* What you will do *
Please recast the entries below as a Markdown table with two columns, Row and Line. Number each line in order and leave out blank lines.
»»
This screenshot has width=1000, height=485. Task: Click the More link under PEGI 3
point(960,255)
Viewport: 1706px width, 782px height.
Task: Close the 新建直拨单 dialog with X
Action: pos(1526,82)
««
* Written response *
| Row | Line |
|---|---|
| 1 | This screenshot has width=1000, height=485. Task: Click the More link under PEGI 3 |
| 2 | point(960,255) |
| 3 | Viewport: 1706px width, 782px height. |
| 4 | Task: Close the 新建直拨单 dialog with X |
| 5 | Action: pos(1526,82) |